Exercise brief:
Write out the records below word for word, please.

(Supplied material begins)

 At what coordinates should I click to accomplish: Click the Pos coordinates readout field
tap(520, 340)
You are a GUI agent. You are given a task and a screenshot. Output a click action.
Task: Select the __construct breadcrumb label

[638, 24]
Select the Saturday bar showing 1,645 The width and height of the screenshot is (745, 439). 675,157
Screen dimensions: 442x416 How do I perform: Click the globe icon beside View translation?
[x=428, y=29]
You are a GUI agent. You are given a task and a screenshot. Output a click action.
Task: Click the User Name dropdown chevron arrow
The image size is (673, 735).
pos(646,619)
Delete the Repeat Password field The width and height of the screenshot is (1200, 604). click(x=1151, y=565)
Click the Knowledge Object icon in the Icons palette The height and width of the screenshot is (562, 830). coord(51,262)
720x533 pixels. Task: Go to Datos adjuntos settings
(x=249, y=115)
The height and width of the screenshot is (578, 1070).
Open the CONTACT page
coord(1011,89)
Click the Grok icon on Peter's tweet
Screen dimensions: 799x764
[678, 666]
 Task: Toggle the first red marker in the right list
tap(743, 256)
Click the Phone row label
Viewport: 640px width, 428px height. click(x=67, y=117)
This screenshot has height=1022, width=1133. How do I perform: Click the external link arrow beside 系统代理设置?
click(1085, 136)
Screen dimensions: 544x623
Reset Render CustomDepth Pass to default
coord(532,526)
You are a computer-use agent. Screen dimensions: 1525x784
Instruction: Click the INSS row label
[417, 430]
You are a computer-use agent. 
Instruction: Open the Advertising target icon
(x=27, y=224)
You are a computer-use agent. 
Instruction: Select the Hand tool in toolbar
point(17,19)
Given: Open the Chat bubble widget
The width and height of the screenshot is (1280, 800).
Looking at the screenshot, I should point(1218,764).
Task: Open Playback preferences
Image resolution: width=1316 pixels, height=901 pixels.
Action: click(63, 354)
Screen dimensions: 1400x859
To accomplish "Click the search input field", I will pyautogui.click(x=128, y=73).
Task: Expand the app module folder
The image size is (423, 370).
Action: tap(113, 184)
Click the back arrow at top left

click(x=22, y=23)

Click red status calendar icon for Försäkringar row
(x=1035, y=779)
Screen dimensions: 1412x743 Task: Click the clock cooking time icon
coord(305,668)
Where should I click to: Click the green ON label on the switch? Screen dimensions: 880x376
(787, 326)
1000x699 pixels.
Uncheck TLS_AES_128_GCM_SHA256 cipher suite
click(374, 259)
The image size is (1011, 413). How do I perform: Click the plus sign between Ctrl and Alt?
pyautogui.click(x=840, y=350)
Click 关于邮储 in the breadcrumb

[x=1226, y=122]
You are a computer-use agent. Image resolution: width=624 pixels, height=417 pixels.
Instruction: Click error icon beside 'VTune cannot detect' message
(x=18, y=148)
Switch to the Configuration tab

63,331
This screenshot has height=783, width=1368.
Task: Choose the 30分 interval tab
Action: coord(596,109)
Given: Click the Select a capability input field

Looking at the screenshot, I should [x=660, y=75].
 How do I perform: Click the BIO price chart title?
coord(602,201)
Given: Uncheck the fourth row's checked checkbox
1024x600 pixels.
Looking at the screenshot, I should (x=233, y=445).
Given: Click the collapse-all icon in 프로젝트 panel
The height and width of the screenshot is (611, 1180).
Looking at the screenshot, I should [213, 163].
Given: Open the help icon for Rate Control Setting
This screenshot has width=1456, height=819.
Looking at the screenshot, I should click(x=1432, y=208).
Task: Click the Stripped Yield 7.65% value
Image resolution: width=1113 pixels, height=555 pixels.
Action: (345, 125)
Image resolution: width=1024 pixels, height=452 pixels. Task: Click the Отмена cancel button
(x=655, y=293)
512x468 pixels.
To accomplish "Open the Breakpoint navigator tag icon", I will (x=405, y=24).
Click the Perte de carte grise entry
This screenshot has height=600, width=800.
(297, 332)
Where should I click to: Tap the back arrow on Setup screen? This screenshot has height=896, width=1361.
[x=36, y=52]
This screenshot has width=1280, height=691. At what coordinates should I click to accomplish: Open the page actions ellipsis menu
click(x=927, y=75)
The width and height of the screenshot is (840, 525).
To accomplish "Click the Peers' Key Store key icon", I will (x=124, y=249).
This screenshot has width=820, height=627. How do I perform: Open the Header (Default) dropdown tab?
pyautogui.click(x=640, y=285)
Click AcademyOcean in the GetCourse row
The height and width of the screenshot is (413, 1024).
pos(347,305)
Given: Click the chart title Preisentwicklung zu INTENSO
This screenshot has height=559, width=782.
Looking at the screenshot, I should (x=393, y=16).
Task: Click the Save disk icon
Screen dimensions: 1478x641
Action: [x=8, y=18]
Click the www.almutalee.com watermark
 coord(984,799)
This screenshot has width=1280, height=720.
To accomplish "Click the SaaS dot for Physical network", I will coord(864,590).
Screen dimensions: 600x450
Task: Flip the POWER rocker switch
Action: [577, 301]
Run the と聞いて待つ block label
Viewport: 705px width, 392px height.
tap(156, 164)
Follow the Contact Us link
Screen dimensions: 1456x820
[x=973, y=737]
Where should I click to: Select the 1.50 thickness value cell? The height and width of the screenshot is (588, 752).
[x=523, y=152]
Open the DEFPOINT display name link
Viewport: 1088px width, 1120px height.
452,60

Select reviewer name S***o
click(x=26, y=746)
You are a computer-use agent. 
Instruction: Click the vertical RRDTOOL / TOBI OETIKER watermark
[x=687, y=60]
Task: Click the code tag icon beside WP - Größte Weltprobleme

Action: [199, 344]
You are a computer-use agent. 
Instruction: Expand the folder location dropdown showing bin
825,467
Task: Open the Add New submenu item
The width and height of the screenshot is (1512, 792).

(Supplied material ends)

Written answer:
 At what coordinates should I click to accomplish: Click the Pos coordinates readout field
tap(520, 340)
You are a GUI agent. You are given a task and a screenshot. Output a click action.
Task: Select the __construct breadcrumb label

[638, 24]
Select the Saturday bar showing 1,645 The width and height of the screenshot is (745, 439). 675,157
Screen dimensions: 442x416 How do I perform: Click the globe icon beside View translation?
[x=428, y=29]
You are a GUI agent. You are given a task and a screenshot. Output a click action.
Task: Click the User Name dropdown chevron arrow
The image size is (673, 735).
pos(646,619)
Delete the Repeat Password field The width and height of the screenshot is (1200, 604). click(x=1151, y=565)
Click the Knowledge Object icon in the Icons palette The height and width of the screenshot is (562, 830). coord(51,262)
720x533 pixels. Task: Go to Datos adjuntos settings
(x=249, y=115)
The height and width of the screenshot is (578, 1070).
Open the CONTACT page
coord(1011,89)
Click the Grok icon on Peter's tweet
Screen dimensions: 799x764
[678, 666]
 Task: Toggle the first red marker in the right list
tap(743, 256)
Click the Phone row label
Viewport: 640px width, 428px height. click(x=67, y=117)
This screenshot has height=1022, width=1133. How do I perform: Click the external link arrow beside 系统代理设置?
click(1085, 136)
Screen dimensions: 544x623
Reset Render CustomDepth Pass to default
coord(532,526)
You are a computer-use agent. Screen dimensions: 1525x784
Instruction: Click the INSS row label
[417, 430]
You are a computer-use agent. 
Instruction: Open the Advertising target icon
(x=27, y=224)
You are a computer-use agent. 
Instruction: Select the Hand tool in toolbar
point(17,19)
Given: Open the Chat bubble widget
The width and height of the screenshot is (1280, 800).
Looking at the screenshot, I should point(1218,764).
Task: Open Playback preferences
Image resolution: width=1316 pixels, height=901 pixels.
Action: click(63, 354)
Screen dimensions: 1400x859
To accomplish "Click the search input field", I will pyautogui.click(x=128, y=73).
Task: Expand the app module folder
The image size is (423, 370).
Action: tap(113, 184)
Click the back arrow at top left

click(x=22, y=23)

Click red status calendar icon for Försäkringar row
(x=1035, y=779)
Screen dimensions: 1412x743 Task: Click the clock cooking time icon
coord(305,668)
Where should I click to: Click the green ON label on the switch? Screen dimensions: 880x376
(787, 326)
1000x699 pixels.
Uncheck TLS_AES_128_GCM_SHA256 cipher suite
click(374, 259)
The image size is (1011, 413). How do I perform: Click the plus sign between Ctrl and Alt?
pyautogui.click(x=840, y=350)
Click 关于邮储 in the breadcrumb

[x=1226, y=122]
You are a computer-use agent. Image resolution: width=624 pixels, height=417 pixels.
Instruction: Click error icon beside 'VTune cannot detect' message
(x=18, y=148)
Switch to the Configuration tab

63,331
This screenshot has height=783, width=1368.
Task: Choose the 30分 interval tab
Action: coord(596,109)
Given: Click the Select a capability input field

Looking at the screenshot, I should [x=660, y=75].
 How do I perform: Click the BIO price chart title?
coord(602,201)
Given: Uncheck the fourth row's checked checkbox
1024x600 pixels.
Looking at the screenshot, I should (x=233, y=445).
Given: Click the collapse-all icon in 프로젝트 panel
The height and width of the screenshot is (611, 1180).
Looking at the screenshot, I should [213, 163].
Given: Open the help icon for Rate Control Setting
This screenshot has width=1456, height=819.
Looking at the screenshot, I should click(x=1432, y=208).
Task: Click the Stripped Yield 7.65% value
Image resolution: width=1113 pixels, height=555 pixels.
Action: (345, 125)
Image resolution: width=1024 pixels, height=452 pixels. Task: Click the Отмена cancel button
(x=655, y=293)
512x468 pixels.
To accomplish "Open the Breakpoint navigator tag icon", I will (x=405, y=24).
Click the Perte de carte grise entry
This screenshot has height=600, width=800.
(297, 332)
Where should I click to: Tap the back arrow on Setup screen? This screenshot has height=896, width=1361.
[x=36, y=52]
This screenshot has width=1280, height=691. At what coordinates should I click to accomplish: Open the page actions ellipsis menu
click(x=927, y=75)
The width and height of the screenshot is (840, 525).
To accomplish "Click the Peers' Key Store key icon", I will (x=124, y=249).
This screenshot has width=820, height=627. How do I perform: Open the Header (Default) dropdown tab?
pyautogui.click(x=640, y=285)
Click AcademyOcean in the GetCourse row
The height and width of the screenshot is (413, 1024).
pos(347,305)
Given: Click the chart title Preisentwicklung zu INTENSO
This screenshot has height=559, width=782.
Looking at the screenshot, I should (x=393, y=16).
Task: Click the Save disk icon
Screen dimensions: 1478x641
Action: [x=8, y=18]
Click the www.almutalee.com watermark
 coord(984,799)
This screenshot has width=1280, height=720.
To accomplish "Click the SaaS dot for Physical network", I will coord(864,590).
Screen dimensions: 600x450
Task: Flip the POWER rocker switch
Action: [577, 301]
Run the と聞いて待つ block label
Viewport: 705px width, 392px height.
tap(156, 164)
Follow the Contact Us link
Screen dimensions: 1456x820
[x=973, y=737]
Where should I click to: Select the 1.50 thickness value cell? The height and width of the screenshot is (588, 752).
[x=523, y=152]
Open the DEFPOINT display name link
Viewport: 1088px width, 1120px height.
452,60

Select reviewer name S***o
click(x=26, y=746)
You are a computer-use agent. 
Instruction: Click the vertical RRDTOOL / TOBI OETIKER watermark
[x=687, y=60]
Task: Click the code tag icon beside WP - Größte Weltprobleme

Action: [199, 344]
You are a computer-use agent. 
Instruction: Expand the folder location dropdown showing bin
825,467
Task: Open the Add New submenu item
The width and height of the screenshot is (1512, 792).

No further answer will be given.